_Metinden Bölüm_
● ● ●

CHP adaylaşma sürecinde yaşadığı gel-gitler, tartışmalar ve küskünlükler anlamında diğer siyasi partilere fark attı. Bir çok yerde aday gösterilmedikleri için partiden istifa eden küskün CHP’liler, CHP’ye rakip oldular. Bunlarda vitrindeki isimler, aynı şekilde teşkilatlarda da çok fazla kaynama ve istifalar söz konusu..Çok sayıda örtülü rakipler de var yani. Evet bu gibi örnekler daha önceki seçimlerde de oldu,bugünde başka partiler içinde geçerli ama şimdiye dek hiçbir partide bu kadar fazla aday yapılmayan kişinin ortaya çıkıp “bizi elemine ediyorlar, siyasi soykırım yapılıyor” deyip kazan kaldırdığı CHP’deki bu manzara pek olağan değil. Her ne kadar bu istifalar genel merkez tarafından üç-beş kişinin koltuk hırsı, hesabı olarak yorumlansa da...Elbette o da vardır ancak bunu tetikleyen başat faktörün bizzat CHP yönetiminden kaynaklandığı da açık. Çünkü aday belirleme kriterlerinde partide beklenti çok yükseltildi. Genel Başkan Özgür Özel ön seçim konusunda çok yüksek perdeden konuştu,hatta şeref sözü verdi. Takvim sıkışıklığı bahanesiyle olmadığında da “kamuoyu araştırmaları, anketle belirleyeceğiz,bunun sonuçlarını da partililer görecek” dedi. Şimdi kamuoyu araştırması yaptırıp açıklanmadığında doğal olarak kendisinin önde çıkacağını düşünen her aday adayı isyanlarda..Beklenti bu kadar yüksek olmasaydı,bunlarda yaşanmazdı açıkçası. Yani önceki Genel Başkan Kılıçdaroğlu gibi davranıp bazılarını aday yapıp bazılarını yapmasaydı o zamanda tartışmalar olurdu ama bu kadar değil...

● ● ●

_Yapılacaklar_
**a.** CHP'nin aday belirleme süreciyle ilgili metne göre Özgür Özel, ön seçim olmadığında adayların nasıl belirleneceğini söyledi?
**b.** CHP'nin aday belirleme süreciyle ilgili metni son cümlesinden sonra devam ettirin.

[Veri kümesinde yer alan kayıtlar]

● ● ●

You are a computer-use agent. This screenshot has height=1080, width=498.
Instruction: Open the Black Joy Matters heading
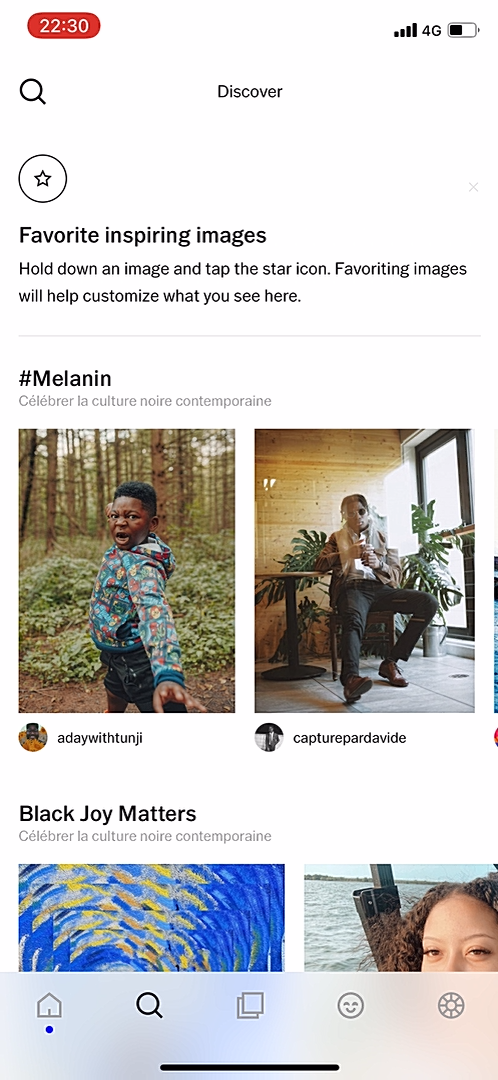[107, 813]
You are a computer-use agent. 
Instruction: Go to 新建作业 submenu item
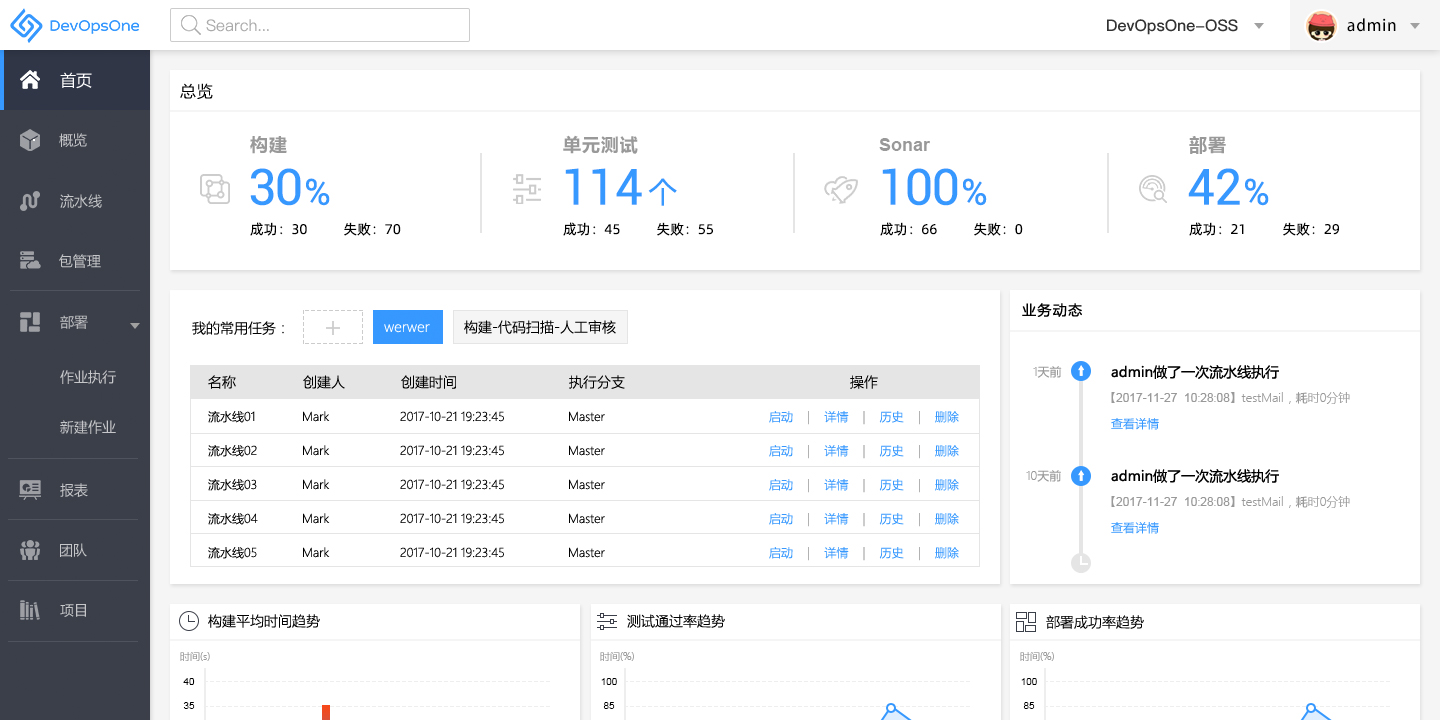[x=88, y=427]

● ● ●

_Görevlere Göre Sonuçlar_
**a.** Kamuoyu araştırmaları ve anketle belirleneceğini söyledi.

**b.**
***
Kurultayı kazanma hesabıyla verilen sözlerle, sonraki hamleler örtüşmeyince ya da beklenen değişim gerçekleşmeyince CHP’deki görüntü tam anlamıyla karmaşa havasını aldı bir başka deyişle. Dahası aday tespitinde parti literatürüne birde siyasi poker! muhabbeti eklendi. Özellikle de Genel Merkeze dönük,restler, blöfler havada uçuştu. Kimi görüldü, bazıları ise pas geçildi. Mesela daha başta Genel Başkan Özel, Hatay’daki başkan kararımız tarihi olacak diyerek oyunu hayli yüksek bir dozda başlattı. Kartlar dağıldıkça da gerçekten de tarihi bir olay yaşandı ama bu daha çok gel-gitlerle dolu karmakarışık bir süreç ve siyasi acemilik anlamında. Lütfü Savaş anketler öyle gösteriyor diye önce aday ilan edildi, ardından durum vazgeçebiliriz noktasına evrildi. Hatta aday tanıtım toplantısında adı okunmadı,CHP’nin 31 Mart 2024 Yerel Seçimlerinde yarışacak büyükşehir belediye başkan adaylarının bulunduğu reklam filminde görüntüsü de yer almadı. Dolayısıyla Savaş’ın adaylığı olacak- olmayacak tartışmalarıyla papatya falına dönüştü..Her kafadan bir ses çıktı ve CHP’de, Genel Başkanlık makamı da, adaylık eşiğinde beklemeye alınan Savaş’ta olabildiğince yıprandı..Hemde son dakikaya kadar..Sonuçta da Savaş, “ya beni aday göstererirsiniz ya da ben bağımsız olarak çıkar,size de kaybettiririm” diyerek resti çekti.Sinir hakimiyeti ve taktiksel üstünlükle de Hatay’a başkanlık adaylığını kazandı. Daha doğrusu Özel, CHP buna mecbur kaldı!...
Bir başka poker seansı da İstanbul- Sarıyer’de yaşandı. Orada da son ana kadar benzer restler, buna dönük beklentiler oldu. Ama Özel bu kez reste, rest deyince de aday gösterilmeyen Şükrü Genç, bağımsız adaylığını ilan ederek CHP’ye rakip oldu. Benzer seanslar,Artvin, İzmir-Dikili, Adana-Çukurova ve Seyhan,Mersin-Tarsus içinde geçerli.. Oralarda da aday gösterilmeyen CHP’li başkanlar, bağımsız ya da bir başka partiden aday olarak CHP’ye rakip durumunda...
***
Kısacası; CHP son dönemde özellikle hem 2023 seçimleri öncesinde hemde şimdilerde sürekli tartışma kavga ve uyuşmazlıklarla gündeme geldi,geliyor, dolayısıyla yine sokaktan, sandıktan bi haber gibi görüntü veriyor..Yani değişim süreci de CHP’ye yaramadı. Bunun seçmen nezdinde nasıl yansıyacağı, okunacağı da CHP açısından en kritik sorun aslında...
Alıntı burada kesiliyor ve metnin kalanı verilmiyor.